Molecular Plant
- Discipline: Plant Biology
- Language: English
- Edited by: Molecular Plant

Publication details
- History: 2008-present
- Publisher: Cell Press
- Frequency: Monthly
- Open access: Hybrid
- Impact factor: 12.084 (2019)

Standard abbreviations
- ISO 4: Mol. Plant

Indexing
- ISSN: 1674-2052

Links
- Journal homepage;

= Molecular Plant =

Molecular Plant is a monthly peer-reviewed scientific journal which publishes both original research and review articles in the field of plant biology, with a particular emphasis on plant cell biology, physiology, biochemistry, molecular biology, genetics, development, plant-microbe interaction, genomics, bioinformatics, and molecular evolution. It is published by Cell Press on behalf of the Chinese Academy of Sciences, the Chinese Society for Plant Biology, and Shanghai Institutes for Biological Sciences with professional editors for the journal working out of a Shanghai office. The journal was established in 2008.
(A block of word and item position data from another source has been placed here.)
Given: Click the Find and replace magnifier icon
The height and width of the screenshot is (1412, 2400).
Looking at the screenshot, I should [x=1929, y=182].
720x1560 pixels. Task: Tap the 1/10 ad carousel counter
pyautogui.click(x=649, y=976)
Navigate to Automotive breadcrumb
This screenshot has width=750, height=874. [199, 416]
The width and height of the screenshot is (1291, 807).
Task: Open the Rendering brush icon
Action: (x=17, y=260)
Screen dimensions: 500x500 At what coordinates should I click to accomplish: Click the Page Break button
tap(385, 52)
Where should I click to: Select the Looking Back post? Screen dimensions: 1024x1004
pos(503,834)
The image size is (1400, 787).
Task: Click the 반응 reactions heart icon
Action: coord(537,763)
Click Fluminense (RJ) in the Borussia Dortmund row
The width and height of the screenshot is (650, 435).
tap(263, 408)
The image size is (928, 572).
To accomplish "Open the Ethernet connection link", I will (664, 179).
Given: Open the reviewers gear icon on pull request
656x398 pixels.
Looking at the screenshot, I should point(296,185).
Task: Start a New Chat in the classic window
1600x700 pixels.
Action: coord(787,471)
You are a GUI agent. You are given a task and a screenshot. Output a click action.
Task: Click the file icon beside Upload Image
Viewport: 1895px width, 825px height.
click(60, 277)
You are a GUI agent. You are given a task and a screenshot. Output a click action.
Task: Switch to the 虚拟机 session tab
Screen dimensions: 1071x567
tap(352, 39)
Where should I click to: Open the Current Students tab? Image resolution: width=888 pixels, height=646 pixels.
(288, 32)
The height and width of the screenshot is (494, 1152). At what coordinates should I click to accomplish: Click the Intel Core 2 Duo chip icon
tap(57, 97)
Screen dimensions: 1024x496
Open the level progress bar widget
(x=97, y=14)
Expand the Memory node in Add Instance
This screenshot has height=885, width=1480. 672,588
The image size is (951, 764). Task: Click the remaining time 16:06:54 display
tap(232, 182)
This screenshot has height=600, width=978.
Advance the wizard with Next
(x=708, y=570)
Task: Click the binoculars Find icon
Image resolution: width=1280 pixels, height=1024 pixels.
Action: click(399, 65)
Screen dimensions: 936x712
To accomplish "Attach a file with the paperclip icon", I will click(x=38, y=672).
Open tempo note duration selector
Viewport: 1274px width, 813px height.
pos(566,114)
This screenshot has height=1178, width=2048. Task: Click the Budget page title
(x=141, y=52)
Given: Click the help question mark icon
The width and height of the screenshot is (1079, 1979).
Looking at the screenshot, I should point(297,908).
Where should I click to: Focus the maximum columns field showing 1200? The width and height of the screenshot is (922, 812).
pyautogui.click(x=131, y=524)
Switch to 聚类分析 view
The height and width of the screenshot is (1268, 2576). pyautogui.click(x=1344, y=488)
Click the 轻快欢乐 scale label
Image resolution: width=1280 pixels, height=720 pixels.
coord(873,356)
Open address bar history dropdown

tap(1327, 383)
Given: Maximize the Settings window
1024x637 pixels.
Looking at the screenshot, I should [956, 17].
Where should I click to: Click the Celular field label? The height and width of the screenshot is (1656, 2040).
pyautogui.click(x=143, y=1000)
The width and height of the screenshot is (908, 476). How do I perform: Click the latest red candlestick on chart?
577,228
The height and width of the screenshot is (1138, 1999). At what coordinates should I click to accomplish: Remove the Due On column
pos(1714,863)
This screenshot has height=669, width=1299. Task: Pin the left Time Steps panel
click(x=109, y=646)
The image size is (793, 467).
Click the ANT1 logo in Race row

According to the Journal Citation Reports, the journal has a 2019 impact factor of 12.084. In 2018 it was the fourth highest ranked plant science journal by impact factor and the second highest ranked among plant science journals which publish original research.
From the establishment of the journal until 2015, it was published by Oxford University Press. In 2015 the journal transitioned to publication by Cell Press.